- DVD cover
- Directed by: Graham Stark
- Written by: Graham Stark and Dave Freeman
- Produced by: Peter Shillingford
- Starring: Graham Stark; Norman Rossington; John Junkin; Julia Foster;
- Cinematography: Harvey Harrison Derek Vanlint
- Edited by: Bunny Warren
- Music by: Denis King
- Release date: 1970;
- Running time: 32 min.
- Country: United Kingdom
- Language: English

= Simon, Simon =

1970 British film by Graham Stark

Simon, Simon is a 1970 British sound effect comedy short film directed by Graham Stark and starring Stark, Norman Rossington, John Junkin and Julia Foster. The film features a host of cameo appearances by veteran British comedians. It was written by Stark and Dave Freeman. The title comes from the Simon hydraulic platforms used in the film.

==Plot==
Two handymen cause chaos on a new crane while haphazardly trying to accomplish jobs for their ever more frustrated boss.

==Cast==
- Graham Stark as 1st workman
- Julia Foster as 1st typist
- Norman Rossington as fireman
- John Junkin as 2nd workman (driver)
- Paul Whitsun-Jones as the boss
- Audrey Nicholson as 2nd typist
- Kenneth Earle as thief
- Tommy Godfrey as cashier
- Tony Blackburn as fireman
- Michael Caine as himself
- David Hemmings as man in car with posters
- Bob Monkhouse as photographer
- Eric Morecambe as roof tiler
- Ernie Wise as painter/decorator
- Pete Murray as fireman
- Peter Sellers as man with two cars
- Bernie Winters as man on roof with book

== Release ==
It was released in 1970 as the supporting film to Leo the Last.

== Critical reception ==
The Monthly Film Bulletin wrote: "With its squad of incompetent firemen, this mimed comedy was clearly intended to revive the silent slapstick tradition of the Keystone Cops. But the enterprise lacks pace. The film alternates between mechanical sight gags and an indulgent sentimentality underlined by Dennis King's irrepressibly cute score. And while celebrated friends of the director make lightning appearances that should gratify the star spotters, the mime style of the principals involves much tiresome hand-wringing, eye-rolling and exaggerated mugging."

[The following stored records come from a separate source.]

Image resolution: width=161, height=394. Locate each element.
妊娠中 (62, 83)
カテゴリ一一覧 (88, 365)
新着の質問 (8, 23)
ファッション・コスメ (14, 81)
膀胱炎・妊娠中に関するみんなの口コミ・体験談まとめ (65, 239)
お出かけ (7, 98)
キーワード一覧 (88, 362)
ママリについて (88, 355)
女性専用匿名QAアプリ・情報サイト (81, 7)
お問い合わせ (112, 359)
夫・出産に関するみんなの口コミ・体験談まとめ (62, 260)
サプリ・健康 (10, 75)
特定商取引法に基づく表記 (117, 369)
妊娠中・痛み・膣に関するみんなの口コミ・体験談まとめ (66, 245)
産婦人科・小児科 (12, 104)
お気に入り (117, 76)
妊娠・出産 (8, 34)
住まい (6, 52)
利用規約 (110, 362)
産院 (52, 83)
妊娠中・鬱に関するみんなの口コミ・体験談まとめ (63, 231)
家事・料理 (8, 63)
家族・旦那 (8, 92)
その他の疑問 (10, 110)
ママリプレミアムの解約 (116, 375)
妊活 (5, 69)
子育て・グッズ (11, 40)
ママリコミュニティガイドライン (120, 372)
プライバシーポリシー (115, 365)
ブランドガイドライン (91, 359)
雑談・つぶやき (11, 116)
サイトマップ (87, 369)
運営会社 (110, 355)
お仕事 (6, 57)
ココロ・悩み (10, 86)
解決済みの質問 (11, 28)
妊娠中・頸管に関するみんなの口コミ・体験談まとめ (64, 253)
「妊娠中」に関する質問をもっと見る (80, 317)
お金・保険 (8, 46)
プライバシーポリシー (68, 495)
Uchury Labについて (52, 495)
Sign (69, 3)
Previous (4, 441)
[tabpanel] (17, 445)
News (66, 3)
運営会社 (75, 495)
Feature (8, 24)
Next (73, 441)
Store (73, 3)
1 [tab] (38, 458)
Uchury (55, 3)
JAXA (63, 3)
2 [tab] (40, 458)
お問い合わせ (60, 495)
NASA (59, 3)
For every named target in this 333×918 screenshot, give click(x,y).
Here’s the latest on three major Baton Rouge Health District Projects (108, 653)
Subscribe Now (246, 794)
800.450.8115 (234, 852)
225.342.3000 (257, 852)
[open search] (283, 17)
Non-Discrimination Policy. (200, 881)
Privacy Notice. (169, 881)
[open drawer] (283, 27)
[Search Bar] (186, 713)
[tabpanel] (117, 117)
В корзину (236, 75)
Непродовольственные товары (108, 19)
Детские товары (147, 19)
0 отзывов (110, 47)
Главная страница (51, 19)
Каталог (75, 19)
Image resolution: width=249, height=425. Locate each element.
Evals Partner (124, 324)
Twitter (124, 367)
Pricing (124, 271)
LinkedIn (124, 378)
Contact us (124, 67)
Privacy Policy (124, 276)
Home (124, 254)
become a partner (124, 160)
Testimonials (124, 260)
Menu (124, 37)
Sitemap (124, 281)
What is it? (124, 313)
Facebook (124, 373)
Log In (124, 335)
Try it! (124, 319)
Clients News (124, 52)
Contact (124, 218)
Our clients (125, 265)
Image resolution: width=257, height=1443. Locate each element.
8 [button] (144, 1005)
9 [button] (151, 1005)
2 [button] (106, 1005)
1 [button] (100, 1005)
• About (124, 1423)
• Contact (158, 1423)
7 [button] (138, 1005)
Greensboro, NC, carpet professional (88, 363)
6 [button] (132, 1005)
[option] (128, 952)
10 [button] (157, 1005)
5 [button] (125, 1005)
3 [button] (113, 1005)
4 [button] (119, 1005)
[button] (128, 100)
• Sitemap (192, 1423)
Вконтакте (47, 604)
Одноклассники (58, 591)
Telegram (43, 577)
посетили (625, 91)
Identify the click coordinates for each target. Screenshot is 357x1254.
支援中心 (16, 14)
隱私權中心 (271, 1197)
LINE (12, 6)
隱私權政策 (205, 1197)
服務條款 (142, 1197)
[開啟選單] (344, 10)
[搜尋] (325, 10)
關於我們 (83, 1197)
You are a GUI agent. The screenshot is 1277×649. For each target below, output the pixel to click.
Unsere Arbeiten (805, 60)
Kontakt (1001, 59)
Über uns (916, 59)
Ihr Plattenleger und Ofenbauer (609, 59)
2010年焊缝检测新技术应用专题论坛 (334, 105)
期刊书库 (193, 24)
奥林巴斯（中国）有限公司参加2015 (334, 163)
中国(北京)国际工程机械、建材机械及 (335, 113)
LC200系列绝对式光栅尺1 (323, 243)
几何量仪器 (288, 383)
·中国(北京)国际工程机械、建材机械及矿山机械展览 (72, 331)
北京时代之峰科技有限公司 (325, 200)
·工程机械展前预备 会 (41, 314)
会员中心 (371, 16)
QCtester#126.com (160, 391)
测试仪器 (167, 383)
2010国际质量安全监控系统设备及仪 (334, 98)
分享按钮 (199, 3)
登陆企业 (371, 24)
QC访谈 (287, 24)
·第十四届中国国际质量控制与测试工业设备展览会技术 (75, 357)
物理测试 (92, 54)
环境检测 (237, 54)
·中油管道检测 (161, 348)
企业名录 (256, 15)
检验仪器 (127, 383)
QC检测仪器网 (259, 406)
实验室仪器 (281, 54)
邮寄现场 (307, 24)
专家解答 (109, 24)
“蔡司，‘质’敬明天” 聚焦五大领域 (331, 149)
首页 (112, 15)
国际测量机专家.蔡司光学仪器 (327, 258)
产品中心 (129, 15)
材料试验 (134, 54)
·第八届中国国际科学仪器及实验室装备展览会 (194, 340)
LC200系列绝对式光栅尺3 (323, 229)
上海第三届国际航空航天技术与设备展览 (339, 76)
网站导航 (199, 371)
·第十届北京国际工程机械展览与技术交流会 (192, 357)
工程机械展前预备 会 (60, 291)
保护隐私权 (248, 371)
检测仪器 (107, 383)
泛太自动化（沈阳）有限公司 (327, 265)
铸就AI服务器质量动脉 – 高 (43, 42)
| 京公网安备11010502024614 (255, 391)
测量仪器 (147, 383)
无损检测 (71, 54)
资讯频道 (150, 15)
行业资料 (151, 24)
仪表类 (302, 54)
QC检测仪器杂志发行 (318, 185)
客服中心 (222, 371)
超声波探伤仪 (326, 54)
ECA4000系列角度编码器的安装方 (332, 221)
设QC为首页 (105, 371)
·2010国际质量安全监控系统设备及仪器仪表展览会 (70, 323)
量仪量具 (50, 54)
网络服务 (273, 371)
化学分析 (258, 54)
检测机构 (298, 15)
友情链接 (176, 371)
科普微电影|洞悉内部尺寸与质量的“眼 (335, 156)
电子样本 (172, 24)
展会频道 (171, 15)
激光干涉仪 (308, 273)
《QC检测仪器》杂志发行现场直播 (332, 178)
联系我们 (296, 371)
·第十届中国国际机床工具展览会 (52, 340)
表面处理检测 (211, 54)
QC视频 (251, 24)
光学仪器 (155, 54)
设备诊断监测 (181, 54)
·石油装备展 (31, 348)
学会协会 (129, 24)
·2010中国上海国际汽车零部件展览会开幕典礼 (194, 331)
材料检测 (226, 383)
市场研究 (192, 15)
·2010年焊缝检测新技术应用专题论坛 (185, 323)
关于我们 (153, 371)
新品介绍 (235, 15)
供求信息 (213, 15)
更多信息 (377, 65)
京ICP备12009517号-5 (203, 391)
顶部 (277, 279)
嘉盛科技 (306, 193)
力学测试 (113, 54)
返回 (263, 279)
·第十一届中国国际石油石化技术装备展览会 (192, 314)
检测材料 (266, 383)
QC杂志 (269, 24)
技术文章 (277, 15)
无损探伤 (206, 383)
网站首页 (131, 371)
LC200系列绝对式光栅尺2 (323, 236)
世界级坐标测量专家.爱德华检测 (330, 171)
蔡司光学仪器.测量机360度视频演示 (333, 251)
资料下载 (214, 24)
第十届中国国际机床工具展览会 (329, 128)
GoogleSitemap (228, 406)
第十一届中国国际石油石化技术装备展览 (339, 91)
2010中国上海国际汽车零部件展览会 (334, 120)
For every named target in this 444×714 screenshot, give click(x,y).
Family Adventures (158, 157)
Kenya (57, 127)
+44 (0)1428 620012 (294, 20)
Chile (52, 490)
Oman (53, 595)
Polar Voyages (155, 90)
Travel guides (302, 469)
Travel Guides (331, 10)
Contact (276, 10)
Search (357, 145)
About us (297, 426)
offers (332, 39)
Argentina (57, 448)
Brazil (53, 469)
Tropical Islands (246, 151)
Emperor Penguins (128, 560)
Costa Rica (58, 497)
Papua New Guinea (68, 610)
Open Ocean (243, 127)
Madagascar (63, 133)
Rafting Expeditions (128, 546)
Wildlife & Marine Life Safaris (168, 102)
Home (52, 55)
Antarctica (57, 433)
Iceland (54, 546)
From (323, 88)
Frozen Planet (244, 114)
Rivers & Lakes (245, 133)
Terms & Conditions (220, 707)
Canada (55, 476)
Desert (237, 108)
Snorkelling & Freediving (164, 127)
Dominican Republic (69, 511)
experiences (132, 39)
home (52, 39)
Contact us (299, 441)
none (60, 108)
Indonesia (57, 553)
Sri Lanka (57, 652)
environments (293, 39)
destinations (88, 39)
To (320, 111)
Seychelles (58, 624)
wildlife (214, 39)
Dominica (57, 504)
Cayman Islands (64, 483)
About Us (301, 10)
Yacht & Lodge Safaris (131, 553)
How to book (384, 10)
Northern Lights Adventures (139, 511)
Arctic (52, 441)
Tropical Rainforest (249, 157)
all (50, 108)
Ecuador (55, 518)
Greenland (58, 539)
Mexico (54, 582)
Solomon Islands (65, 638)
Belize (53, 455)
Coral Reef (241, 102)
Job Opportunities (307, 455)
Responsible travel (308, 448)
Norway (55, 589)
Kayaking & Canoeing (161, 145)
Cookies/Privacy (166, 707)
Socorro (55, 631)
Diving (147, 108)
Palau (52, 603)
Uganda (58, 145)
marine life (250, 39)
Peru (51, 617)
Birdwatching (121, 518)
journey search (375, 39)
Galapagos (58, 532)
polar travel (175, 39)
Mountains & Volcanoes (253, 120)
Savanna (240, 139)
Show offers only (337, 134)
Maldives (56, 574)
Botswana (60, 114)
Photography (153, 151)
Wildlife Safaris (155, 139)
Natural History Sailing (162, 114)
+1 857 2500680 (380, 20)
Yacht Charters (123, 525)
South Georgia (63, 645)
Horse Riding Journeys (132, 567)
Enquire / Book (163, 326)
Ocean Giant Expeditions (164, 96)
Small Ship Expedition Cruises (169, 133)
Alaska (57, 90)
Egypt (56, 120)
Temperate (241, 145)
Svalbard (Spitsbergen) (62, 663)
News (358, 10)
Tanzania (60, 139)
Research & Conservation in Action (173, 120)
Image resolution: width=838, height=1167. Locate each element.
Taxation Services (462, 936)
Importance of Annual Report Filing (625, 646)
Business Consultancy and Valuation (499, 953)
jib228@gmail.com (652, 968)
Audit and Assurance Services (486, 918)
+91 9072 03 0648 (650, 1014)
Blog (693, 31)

The Radio Times Guide to Films gave the film 2/5 stars, writing: "Unsung character actor Graham Stark made his debut as the writer and director of this fond, if laboured tribute to the silent slapstick style of the Keystone Kops. Comedy stars crop up in cameo roles, as does movie star Michael Caine. But the main focus falls on the rivalry between Stark's council workman and fireman Norman Rossington, as they woo typist Julia Foster. The mugging mime and the excessive crane shots soon become wearisome, but it's still fun."

==Home media==
The film was released on DVD in 2007 by Digital Classics.